▸ **TASK PROMPT**
Beginning at the top of the listing, repeat each line exactly until the line with "Fentrim® 430 grey 4″ (238, 1065)" has been repeated too.

▸ **EXERCISE MATERIALS**
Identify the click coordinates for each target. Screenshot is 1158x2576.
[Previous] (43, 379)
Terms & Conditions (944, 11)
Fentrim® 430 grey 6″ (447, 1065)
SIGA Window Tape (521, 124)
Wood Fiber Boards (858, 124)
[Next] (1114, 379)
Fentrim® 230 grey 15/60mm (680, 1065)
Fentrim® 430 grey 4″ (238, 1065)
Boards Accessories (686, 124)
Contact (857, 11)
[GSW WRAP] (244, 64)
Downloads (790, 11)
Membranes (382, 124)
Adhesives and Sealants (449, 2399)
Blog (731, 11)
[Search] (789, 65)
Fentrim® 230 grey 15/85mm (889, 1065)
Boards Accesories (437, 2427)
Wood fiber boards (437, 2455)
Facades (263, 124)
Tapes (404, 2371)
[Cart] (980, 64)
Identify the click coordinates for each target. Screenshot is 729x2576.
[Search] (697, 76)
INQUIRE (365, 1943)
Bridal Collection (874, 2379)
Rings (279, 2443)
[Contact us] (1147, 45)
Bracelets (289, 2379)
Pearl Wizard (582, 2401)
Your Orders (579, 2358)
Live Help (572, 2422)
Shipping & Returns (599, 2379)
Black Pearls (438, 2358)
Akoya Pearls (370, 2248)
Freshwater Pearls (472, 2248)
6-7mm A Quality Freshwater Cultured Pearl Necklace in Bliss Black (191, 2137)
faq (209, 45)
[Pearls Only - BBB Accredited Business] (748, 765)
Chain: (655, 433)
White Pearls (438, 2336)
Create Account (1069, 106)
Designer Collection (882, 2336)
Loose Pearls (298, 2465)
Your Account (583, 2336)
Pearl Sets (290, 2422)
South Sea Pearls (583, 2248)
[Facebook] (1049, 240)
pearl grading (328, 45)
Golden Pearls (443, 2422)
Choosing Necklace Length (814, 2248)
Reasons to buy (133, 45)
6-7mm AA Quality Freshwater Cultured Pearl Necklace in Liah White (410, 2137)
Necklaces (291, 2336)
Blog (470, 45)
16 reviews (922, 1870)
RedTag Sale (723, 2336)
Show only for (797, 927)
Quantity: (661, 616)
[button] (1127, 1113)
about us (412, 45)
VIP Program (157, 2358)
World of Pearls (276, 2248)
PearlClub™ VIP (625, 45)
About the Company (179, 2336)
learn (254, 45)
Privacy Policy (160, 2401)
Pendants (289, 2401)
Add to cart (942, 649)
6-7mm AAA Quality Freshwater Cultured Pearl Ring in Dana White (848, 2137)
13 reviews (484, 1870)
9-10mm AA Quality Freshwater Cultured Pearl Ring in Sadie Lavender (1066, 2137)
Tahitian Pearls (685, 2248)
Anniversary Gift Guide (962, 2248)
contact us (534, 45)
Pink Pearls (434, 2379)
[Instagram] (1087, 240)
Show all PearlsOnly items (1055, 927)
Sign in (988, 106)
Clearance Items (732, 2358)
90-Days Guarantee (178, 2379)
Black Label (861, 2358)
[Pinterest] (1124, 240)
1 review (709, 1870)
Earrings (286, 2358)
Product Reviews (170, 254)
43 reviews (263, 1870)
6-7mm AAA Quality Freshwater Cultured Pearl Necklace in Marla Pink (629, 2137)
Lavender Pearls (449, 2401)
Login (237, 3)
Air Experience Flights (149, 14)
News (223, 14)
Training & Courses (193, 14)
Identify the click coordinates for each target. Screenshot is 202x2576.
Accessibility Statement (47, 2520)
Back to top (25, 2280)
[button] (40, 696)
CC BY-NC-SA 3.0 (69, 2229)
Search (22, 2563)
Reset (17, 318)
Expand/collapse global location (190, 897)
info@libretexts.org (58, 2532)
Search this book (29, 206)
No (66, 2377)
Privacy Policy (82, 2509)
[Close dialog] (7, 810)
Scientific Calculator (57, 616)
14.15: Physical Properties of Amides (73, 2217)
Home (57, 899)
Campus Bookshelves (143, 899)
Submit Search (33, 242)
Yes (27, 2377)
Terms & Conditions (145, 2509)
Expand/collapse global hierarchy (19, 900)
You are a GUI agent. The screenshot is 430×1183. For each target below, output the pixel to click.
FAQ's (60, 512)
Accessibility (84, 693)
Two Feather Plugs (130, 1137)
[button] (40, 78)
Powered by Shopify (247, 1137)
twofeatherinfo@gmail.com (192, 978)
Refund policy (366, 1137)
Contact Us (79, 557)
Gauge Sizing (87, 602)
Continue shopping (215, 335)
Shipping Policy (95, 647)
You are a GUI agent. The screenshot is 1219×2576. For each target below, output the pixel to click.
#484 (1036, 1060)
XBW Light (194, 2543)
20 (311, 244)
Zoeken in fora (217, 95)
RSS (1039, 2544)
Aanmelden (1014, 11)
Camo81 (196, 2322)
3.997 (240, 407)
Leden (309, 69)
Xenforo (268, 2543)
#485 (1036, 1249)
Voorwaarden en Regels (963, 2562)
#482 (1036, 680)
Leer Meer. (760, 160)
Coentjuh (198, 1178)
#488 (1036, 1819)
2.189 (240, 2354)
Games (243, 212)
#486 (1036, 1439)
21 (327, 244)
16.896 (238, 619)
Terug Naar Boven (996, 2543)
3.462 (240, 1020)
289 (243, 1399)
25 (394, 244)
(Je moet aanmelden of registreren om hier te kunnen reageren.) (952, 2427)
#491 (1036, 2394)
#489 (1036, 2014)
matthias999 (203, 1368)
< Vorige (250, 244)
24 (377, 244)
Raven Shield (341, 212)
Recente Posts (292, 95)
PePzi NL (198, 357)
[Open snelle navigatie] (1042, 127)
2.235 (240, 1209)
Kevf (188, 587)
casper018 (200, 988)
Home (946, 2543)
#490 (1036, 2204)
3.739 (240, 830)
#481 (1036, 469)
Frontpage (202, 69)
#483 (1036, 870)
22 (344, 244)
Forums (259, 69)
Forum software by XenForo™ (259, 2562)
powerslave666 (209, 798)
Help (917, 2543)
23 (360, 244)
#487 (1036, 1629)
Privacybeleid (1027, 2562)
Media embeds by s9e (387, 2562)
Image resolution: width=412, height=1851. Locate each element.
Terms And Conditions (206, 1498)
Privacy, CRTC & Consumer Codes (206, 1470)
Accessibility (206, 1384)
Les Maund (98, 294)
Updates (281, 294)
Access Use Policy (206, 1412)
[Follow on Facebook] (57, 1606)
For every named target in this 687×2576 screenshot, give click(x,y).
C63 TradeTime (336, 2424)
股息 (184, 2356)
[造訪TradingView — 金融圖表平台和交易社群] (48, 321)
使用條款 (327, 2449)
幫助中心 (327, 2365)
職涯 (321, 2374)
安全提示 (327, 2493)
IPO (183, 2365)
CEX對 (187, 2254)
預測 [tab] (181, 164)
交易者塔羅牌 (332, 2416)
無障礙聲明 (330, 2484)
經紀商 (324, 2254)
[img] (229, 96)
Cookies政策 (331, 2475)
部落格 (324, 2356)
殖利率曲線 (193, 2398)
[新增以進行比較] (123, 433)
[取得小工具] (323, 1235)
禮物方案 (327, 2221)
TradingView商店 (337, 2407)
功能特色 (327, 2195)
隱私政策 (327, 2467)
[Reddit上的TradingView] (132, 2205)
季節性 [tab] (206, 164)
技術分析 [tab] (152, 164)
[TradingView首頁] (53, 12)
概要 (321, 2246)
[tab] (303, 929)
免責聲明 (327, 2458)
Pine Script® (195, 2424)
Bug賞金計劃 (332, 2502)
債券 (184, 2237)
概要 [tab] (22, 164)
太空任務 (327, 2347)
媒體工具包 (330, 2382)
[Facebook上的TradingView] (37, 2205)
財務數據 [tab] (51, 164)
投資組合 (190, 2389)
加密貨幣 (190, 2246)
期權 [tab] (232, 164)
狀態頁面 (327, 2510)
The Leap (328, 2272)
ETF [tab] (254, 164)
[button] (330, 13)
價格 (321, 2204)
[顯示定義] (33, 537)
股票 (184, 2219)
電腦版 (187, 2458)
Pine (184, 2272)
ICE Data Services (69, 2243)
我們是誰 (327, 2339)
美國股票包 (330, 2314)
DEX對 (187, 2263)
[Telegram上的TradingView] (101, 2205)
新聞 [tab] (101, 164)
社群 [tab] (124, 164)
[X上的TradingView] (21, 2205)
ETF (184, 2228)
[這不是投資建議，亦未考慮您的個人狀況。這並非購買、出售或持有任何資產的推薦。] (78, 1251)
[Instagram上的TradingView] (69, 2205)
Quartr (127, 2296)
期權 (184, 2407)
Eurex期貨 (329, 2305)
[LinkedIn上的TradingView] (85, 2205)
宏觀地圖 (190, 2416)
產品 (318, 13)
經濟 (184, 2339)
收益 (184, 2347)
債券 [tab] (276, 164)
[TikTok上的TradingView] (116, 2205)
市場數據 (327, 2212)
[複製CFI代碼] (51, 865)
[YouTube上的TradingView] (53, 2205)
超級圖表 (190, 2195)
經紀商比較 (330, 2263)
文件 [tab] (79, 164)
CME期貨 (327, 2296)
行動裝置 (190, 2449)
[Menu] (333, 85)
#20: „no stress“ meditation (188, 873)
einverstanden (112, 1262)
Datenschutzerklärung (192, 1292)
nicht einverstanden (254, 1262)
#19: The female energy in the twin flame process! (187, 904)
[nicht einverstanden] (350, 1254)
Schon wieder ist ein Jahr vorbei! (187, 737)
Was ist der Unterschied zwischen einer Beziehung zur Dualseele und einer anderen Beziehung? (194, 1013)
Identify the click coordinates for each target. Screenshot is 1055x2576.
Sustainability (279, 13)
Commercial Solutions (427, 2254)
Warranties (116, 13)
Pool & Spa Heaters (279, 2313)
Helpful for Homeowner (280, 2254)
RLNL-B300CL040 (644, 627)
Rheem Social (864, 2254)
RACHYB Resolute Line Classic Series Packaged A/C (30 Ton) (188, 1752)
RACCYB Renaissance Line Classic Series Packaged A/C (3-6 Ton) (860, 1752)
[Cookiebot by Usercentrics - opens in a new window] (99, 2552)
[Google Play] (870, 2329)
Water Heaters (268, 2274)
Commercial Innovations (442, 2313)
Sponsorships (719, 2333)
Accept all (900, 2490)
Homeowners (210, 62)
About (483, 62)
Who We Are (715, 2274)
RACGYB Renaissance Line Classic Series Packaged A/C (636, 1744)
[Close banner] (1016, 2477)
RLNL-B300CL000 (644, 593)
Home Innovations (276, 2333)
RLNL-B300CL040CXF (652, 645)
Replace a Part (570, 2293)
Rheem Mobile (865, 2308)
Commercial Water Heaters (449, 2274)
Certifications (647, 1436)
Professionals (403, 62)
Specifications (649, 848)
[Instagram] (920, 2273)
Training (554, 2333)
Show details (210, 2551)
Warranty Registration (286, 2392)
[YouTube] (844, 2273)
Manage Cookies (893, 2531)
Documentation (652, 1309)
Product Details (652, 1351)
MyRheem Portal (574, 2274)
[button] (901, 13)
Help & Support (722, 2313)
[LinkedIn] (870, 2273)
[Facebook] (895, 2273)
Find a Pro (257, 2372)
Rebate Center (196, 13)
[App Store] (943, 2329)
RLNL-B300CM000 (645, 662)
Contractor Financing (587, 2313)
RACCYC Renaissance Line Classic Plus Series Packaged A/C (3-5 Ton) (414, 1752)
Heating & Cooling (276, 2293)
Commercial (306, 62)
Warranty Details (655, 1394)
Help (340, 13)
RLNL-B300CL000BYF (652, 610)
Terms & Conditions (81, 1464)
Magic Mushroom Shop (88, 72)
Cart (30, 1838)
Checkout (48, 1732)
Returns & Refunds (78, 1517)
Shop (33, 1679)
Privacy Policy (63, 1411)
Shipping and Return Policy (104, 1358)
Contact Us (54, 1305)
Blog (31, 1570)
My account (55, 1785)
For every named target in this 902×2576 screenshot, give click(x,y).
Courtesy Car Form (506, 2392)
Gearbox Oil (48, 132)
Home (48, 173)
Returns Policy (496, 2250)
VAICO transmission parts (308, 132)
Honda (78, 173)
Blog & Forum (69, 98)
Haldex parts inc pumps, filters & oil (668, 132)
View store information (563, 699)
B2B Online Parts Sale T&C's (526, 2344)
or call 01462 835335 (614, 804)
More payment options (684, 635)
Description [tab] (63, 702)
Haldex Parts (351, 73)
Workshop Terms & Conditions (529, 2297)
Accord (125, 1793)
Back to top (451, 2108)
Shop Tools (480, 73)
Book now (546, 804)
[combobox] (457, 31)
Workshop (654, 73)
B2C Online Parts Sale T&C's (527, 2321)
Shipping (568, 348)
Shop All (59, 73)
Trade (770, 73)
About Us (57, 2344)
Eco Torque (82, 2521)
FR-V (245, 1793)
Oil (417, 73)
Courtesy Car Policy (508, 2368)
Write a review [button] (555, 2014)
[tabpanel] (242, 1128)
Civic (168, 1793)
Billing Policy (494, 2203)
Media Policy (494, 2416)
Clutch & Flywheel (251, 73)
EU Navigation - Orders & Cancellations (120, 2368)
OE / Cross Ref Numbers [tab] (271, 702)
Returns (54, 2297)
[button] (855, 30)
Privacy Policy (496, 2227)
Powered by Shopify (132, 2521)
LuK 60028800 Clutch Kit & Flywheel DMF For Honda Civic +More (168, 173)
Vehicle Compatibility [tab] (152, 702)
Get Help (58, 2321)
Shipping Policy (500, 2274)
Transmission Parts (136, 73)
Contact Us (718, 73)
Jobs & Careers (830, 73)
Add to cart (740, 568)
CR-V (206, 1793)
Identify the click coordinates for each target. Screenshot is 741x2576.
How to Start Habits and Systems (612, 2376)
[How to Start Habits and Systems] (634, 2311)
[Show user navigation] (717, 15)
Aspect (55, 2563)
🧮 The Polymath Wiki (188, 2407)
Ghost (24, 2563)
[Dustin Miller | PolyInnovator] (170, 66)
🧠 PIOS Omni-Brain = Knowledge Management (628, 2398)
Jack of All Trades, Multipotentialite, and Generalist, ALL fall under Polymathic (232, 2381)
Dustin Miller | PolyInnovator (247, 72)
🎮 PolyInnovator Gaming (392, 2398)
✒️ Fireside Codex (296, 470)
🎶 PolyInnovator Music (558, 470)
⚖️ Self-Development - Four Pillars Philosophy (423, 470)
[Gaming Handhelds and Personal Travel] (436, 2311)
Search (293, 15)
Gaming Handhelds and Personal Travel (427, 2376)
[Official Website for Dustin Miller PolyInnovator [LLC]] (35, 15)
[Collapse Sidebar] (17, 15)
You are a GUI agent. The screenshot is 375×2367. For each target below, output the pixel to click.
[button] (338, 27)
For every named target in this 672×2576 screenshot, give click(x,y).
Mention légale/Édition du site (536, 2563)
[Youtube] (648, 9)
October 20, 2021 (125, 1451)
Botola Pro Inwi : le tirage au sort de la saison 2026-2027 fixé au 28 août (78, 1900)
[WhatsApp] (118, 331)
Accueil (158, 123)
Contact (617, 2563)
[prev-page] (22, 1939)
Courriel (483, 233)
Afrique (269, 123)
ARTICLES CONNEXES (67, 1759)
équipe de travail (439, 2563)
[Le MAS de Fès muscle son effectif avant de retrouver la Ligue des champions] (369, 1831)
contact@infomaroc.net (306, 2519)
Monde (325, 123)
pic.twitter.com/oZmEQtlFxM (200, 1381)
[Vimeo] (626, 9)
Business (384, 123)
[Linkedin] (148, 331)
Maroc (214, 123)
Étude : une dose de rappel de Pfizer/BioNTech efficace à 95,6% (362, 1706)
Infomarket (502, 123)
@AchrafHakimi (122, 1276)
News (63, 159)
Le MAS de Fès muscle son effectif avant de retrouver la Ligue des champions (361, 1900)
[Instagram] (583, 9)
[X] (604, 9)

▸ **SOLUTION TO THE EXERCISE**
Identify the click coordinates for each target. Screenshot is 1158x2576.
[Previous] (43, 379)
Terms & Conditions (944, 11)
Fentrim® 430 grey 6″ (447, 1065)
SIGA Window Tape (521, 124)
Wood Fiber Boards (858, 124)
[Next] (1114, 379)
Fentrim® 230 grey 15/60mm (680, 1065)
Fentrim® 430 grey 4″ (238, 1065)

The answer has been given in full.